::: Trecho do documento :::

No romance Cem Anos de Solidão, o escritor Gabriel García Márquez descreve Macondo como um lugar tão novo que as coisas careciam até de nome e precisavam ser apontadas com o dedo. Pois no Brasil do começo do século 19, a situação não era muito diferente, pelo menos em relação à exuberante natureza, até então praticamente inexplorada.
Nesse cenário, dois naturalistas bávaros, o botânico Carl Friedrich Philipp von Martius (1794-1868) e o zoólogo Johann Baptist von Spix (1781-1826) desembarcaram no porto do Rio de Janeiro, em 1817, justamente com essa missão: estudar e dar nome às coisas. No caso, a natureza brasileira, cujo inventário estava praticamente inteiro por fazer. E conseguiram. Durante três anos, entre 1817 e 1820, eles percorreram mais de 14 mil quilômetros pelo interior do país naquela que é considerada a maior expedição científica de exploração da fauna brasileira até hoje.
Mais de 22 mil espécies de plantas foram coletadas, estudadas e catalogadas. Segundo especialistas, é quase a metade de todas as espécies da flora brasileira conhecidas até hoje. Os estudos de von Martius e von Spix foram tão completos que devemos a eles a divisão natural do território brasileiro em cinco biomas como conhecemos até hoje: Mata Atlântica, Amazônia, Caatinga, Cerrado e Pampa.

:::

▶ O que fazer
Transcreva na íntegra, sem qualquer alteração, o texto acima sobre a expedição de von Martius e von Spix.

::: Dados registrados :::

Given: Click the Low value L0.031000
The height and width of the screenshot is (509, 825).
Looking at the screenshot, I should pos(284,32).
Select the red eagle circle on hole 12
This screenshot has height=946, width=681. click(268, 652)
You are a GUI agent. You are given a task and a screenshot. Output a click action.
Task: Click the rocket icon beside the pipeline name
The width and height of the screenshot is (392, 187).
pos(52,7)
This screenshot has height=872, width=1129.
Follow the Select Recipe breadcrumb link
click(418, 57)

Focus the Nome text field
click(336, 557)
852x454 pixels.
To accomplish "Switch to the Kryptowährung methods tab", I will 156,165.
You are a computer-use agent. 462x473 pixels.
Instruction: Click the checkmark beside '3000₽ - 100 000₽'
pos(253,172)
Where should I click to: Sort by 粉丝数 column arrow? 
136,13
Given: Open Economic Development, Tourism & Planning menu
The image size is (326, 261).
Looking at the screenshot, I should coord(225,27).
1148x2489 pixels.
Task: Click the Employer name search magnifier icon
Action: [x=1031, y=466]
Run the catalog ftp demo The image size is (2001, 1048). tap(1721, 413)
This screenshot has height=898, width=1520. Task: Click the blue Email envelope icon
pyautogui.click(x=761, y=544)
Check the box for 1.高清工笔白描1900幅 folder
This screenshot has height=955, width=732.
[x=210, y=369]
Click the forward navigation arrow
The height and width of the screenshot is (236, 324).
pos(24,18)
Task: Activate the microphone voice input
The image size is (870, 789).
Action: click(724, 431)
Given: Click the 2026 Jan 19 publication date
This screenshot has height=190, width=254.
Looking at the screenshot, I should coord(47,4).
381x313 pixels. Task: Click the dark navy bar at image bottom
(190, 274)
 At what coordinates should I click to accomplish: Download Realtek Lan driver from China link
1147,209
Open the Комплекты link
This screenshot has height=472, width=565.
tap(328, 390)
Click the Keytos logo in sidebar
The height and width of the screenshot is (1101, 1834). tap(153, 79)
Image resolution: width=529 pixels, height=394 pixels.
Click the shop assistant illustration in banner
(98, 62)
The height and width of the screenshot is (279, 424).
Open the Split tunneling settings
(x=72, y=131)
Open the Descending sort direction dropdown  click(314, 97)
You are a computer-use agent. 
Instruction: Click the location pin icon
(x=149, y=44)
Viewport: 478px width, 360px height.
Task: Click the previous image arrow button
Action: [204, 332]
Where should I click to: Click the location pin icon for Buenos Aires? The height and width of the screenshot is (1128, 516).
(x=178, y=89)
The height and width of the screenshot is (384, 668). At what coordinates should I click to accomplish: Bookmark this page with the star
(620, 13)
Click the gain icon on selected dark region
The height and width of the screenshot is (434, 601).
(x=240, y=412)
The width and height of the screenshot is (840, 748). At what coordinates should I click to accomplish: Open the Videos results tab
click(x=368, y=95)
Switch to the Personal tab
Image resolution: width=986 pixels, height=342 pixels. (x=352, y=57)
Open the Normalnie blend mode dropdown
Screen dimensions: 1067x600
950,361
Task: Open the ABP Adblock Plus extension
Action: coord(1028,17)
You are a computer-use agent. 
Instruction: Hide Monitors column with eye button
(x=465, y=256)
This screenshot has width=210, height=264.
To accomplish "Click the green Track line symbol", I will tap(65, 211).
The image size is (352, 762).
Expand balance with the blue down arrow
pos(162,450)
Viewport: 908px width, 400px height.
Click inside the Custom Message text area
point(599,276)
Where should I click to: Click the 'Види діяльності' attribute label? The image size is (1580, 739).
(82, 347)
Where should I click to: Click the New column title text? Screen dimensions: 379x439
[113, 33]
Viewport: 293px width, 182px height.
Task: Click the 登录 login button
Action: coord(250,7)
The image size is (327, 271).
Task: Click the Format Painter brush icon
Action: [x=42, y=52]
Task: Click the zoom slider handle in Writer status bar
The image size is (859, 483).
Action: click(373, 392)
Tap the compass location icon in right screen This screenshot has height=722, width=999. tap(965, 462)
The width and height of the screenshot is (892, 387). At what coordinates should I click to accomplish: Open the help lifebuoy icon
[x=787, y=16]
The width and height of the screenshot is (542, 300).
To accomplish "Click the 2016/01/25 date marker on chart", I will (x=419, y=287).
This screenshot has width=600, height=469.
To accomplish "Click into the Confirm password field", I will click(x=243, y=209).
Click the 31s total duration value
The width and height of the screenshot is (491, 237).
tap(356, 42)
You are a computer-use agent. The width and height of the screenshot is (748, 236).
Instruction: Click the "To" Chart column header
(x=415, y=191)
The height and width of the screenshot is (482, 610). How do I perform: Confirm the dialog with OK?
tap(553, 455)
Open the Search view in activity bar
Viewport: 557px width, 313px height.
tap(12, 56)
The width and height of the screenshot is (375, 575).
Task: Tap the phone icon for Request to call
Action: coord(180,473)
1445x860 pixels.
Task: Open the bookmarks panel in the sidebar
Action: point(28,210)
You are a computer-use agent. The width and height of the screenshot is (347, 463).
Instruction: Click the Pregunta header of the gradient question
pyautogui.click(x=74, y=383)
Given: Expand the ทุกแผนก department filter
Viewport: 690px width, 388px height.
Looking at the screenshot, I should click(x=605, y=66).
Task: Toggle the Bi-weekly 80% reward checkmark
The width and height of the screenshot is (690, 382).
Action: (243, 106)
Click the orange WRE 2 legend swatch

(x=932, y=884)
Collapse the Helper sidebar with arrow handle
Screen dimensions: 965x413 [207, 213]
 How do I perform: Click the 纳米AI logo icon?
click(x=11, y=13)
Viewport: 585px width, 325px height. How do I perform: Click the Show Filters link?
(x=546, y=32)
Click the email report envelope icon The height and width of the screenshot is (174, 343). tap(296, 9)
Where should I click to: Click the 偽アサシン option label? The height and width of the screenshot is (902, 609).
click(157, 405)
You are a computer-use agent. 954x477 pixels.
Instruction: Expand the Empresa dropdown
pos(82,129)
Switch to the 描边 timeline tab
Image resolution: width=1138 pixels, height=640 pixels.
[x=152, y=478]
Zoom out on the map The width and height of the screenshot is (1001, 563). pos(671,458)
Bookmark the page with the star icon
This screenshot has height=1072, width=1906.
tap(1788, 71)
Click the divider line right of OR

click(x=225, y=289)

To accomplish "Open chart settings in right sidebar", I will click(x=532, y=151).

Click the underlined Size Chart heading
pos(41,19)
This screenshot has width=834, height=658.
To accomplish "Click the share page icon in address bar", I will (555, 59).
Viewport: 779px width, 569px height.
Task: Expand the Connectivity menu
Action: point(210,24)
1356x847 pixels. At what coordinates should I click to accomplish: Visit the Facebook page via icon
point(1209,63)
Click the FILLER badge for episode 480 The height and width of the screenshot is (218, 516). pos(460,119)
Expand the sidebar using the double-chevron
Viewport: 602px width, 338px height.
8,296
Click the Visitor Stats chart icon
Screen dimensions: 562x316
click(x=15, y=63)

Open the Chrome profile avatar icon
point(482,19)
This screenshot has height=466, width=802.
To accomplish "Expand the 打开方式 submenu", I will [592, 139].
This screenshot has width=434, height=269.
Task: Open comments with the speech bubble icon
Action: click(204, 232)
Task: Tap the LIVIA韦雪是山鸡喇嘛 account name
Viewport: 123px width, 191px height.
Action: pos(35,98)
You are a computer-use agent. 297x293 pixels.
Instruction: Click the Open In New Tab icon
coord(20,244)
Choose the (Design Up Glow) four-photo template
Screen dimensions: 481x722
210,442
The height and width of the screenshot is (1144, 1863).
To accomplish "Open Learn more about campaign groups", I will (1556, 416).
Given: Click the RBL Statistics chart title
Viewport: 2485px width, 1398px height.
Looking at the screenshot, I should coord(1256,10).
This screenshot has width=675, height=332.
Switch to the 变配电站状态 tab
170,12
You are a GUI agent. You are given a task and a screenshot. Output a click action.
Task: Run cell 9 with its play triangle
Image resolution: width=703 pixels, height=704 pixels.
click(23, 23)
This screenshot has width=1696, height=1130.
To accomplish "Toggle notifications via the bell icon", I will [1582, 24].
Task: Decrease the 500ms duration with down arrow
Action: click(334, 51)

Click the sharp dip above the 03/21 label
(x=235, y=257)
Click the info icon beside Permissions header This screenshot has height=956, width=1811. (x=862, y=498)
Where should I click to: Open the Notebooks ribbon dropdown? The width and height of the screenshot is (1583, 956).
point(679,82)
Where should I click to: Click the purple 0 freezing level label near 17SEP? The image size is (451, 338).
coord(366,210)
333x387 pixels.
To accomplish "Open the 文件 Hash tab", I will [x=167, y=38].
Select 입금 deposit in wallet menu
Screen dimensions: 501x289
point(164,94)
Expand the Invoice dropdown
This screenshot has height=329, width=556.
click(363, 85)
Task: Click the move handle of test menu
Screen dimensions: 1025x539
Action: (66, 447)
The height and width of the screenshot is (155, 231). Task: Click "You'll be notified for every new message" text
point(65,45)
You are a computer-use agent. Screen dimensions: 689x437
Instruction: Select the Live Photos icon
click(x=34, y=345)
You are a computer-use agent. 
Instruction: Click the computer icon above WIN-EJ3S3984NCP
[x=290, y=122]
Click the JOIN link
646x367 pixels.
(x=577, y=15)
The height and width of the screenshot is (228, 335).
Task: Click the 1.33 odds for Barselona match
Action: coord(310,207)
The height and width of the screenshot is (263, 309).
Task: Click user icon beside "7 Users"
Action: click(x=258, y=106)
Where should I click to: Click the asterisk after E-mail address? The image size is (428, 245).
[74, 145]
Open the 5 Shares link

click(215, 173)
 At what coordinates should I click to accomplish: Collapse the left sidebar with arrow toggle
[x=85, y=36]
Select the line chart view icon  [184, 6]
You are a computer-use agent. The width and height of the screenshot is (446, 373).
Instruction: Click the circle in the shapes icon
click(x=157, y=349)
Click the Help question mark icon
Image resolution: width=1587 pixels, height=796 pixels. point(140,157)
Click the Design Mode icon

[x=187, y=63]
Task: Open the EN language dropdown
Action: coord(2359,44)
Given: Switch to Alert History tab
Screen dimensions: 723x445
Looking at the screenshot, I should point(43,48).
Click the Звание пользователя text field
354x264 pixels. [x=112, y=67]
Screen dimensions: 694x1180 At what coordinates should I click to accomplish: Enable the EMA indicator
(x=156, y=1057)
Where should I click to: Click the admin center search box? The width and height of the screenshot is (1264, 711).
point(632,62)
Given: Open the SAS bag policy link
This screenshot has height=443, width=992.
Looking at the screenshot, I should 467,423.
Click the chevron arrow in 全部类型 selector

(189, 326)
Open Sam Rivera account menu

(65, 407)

:::

▶ Resposta
No romance Cem Anos de Solidão, o escritor Gabriel García Márquez descreve Macondo como um lugar tão novo que as coisas careciam até de nome e precisavam ser apontadas com o dedo. Pois no Brasil do começo do século 19, a situação não era muito diferente, pelo menos em relação à exuberante natureza, até então praticamente inexplorada.
Nesse cenário, dois naturalistas bávaros, o botânico Carl Friedrich Philipp von Martius (1794-1868) e o zoólogo Johann Baptist von Spix (1781-1826) desembarcaram no porto do Rio de Janeiro, em 1817, justamente com essa missão: estudar e dar nome às coisas. No caso, a natureza brasileira, cujo inventário estava praticamente inteiro por fazer. E conseguiram. Durante três anos, entre 1817 e 1820, eles percorreram mais de 14 mil quilômetros pelo interior do país naquela que é considerada a maior expedição científica de exploração da fauna brasileira até hoje.
Mais de 22 mil espécies de plantas foram coletadas, estudadas e catalogadas. Segundo especialistas, é quase a metade de todas as espécies da flora brasileira conhecidas até hoje. Os estudos de von Martius e von Spix foram tão completos que devemos a eles a divisão natural do território brasileiro em cinco biomas como conhecemos até hoje: Mata Atlântica, Amazônia, Caatinga, Cerrado e Pampa.